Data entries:
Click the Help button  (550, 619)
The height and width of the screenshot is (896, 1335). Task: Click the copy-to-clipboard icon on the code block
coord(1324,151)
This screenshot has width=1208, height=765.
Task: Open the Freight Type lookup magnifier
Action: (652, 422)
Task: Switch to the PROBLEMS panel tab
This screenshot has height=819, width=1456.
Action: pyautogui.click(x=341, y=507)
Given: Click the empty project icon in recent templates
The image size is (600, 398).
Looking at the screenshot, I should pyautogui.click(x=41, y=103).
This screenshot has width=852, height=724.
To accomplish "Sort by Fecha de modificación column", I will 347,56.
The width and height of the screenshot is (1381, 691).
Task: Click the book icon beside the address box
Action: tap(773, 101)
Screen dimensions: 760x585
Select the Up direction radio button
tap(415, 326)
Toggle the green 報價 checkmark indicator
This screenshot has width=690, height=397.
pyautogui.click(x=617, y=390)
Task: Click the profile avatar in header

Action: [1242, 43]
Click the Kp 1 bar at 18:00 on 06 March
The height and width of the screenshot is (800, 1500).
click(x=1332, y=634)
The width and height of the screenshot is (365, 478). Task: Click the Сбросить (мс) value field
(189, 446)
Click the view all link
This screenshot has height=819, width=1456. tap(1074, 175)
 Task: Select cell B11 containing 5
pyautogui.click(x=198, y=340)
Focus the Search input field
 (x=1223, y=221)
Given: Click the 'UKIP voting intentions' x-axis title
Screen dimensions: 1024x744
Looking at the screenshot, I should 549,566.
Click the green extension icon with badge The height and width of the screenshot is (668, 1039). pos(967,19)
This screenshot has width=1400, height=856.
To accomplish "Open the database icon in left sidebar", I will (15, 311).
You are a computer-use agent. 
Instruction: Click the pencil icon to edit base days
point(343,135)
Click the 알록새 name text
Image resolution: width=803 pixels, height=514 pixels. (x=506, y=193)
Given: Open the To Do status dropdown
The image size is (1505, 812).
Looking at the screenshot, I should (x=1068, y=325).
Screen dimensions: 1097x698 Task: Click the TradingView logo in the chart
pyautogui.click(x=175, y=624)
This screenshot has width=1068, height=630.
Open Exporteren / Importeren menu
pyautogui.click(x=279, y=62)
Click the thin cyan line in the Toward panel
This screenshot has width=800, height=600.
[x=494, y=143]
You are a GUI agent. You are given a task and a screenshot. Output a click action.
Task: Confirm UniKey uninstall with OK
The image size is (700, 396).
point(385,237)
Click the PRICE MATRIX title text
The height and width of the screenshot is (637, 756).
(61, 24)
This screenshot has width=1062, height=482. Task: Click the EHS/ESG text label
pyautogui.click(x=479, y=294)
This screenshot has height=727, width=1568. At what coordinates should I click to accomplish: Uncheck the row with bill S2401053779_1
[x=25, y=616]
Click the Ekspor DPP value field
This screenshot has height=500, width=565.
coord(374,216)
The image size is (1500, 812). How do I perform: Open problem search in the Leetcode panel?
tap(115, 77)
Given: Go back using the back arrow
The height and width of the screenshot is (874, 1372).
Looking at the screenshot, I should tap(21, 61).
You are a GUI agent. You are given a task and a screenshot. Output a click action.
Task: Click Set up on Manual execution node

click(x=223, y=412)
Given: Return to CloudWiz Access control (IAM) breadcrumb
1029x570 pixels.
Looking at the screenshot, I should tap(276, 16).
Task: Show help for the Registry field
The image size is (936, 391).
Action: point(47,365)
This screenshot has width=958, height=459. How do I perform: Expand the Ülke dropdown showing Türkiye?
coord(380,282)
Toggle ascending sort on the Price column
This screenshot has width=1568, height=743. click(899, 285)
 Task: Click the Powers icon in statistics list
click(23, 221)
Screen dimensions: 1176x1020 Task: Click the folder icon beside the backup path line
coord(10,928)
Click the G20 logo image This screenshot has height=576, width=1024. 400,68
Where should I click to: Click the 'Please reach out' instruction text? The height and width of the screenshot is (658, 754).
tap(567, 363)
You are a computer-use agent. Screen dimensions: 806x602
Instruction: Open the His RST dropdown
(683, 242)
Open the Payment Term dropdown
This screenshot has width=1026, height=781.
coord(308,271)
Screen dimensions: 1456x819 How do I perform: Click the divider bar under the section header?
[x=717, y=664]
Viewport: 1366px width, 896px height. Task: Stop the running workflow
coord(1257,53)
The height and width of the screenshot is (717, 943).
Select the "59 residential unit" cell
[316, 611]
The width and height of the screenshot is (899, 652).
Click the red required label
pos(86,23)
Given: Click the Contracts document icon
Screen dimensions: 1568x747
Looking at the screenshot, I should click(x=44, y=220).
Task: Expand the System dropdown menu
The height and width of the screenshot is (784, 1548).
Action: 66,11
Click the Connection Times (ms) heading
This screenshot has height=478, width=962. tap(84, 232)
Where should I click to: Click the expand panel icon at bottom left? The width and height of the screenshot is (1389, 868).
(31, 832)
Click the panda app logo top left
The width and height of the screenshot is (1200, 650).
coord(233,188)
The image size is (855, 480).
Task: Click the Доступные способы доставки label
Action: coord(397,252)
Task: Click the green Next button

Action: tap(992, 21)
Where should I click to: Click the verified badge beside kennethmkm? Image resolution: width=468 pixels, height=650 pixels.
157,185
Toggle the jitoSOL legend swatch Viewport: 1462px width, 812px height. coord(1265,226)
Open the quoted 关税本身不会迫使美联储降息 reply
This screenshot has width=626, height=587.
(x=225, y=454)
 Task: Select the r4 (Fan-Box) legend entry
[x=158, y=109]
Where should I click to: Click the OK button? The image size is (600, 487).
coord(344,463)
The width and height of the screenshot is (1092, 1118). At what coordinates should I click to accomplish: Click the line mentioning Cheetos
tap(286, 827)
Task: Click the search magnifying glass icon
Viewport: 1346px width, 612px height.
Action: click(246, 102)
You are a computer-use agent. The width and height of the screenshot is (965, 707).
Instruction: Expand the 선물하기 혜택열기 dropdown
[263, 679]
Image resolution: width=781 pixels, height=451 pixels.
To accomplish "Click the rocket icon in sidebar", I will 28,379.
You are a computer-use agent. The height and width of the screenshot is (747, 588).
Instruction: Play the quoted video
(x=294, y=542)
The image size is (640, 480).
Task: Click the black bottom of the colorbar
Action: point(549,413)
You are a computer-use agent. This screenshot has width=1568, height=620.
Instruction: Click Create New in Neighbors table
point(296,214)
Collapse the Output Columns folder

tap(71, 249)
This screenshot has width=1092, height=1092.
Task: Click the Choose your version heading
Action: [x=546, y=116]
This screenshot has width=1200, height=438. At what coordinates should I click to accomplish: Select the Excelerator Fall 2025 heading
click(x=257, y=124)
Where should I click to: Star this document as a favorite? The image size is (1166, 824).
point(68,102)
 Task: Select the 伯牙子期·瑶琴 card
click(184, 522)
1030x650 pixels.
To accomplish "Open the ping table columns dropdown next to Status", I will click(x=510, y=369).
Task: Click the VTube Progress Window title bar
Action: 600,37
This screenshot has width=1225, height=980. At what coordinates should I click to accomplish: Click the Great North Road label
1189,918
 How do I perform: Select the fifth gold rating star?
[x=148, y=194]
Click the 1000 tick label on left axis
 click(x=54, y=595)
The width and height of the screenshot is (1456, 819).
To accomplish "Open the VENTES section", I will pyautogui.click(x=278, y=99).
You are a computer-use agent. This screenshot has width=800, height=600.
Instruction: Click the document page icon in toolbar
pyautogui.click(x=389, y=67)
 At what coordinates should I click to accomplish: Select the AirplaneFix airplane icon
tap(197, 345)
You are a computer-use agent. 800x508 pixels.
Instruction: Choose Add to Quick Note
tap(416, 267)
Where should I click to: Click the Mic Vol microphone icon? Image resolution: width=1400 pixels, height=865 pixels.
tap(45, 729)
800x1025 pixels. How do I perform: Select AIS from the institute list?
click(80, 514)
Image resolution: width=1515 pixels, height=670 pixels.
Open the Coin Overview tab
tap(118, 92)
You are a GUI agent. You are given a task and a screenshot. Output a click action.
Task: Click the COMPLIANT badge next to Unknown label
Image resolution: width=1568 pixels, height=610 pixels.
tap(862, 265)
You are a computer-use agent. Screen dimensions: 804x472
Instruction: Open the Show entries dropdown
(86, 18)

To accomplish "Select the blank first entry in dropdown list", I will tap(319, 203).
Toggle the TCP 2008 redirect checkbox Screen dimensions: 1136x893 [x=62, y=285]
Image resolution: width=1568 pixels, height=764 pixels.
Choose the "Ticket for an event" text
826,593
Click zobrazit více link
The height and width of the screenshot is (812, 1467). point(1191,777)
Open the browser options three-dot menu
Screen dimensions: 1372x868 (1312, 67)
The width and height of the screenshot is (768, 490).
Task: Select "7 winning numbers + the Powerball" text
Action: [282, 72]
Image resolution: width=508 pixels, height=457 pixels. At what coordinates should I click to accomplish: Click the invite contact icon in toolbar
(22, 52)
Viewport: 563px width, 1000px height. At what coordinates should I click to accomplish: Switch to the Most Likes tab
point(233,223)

§ **Exercise aim**: Repeat the material above word for word, from its very first line down through the line that contains "This screenshot has height=819, width=1456. tap(1074, 175)", with both ends included.

§ **Worked solution**:
Click the Help button  (550, 619)
The height and width of the screenshot is (896, 1335). Task: Click the copy-to-clipboard icon on the code block
coord(1324,151)
This screenshot has width=1208, height=765.
Task: Open the Freight Type lookup magnifier
Action: (652, 422)
Task: Switch to the PROBLEMS panel tab
This screenshot has height=819, width=1456.
Action: pyautogui.click(x=341, y=507)
Given: Click the empty project icon in recent templates
The image size is (600, 398).
Looking at the screenshot, I should pyautogui.click(x=41, y=103).
This screenshot has width=852, height=724.
To accomplish "Sort by Fecha de modificación column", I will 347,56.
The width and height of the screenshot is (1381, 691).
Task: Click the book icon beside the address box
Action: tap(773, 101)
Screen dimensions: 760x585
Select the Up direction radio button
tap(415, 326)
Toggle the green 報價 checkmark indicator
This screenshot has width=690, height=397.
pyautogui.click(x=617, y=390)
Task: Click the profile avatar in header

Action: [1242, 43]
Click the Kp 1 bar at 18:00 on 06 March
The height and width of the screenshot is (800, 1500).
click(x=1332, y=634)
The width and height of the screenshot is (365, 478). Task: Click the Сбросить (мс) value field
(189, 446)
Click the view all link
This screenshot has height=819, width=1456. tap(1074, 175)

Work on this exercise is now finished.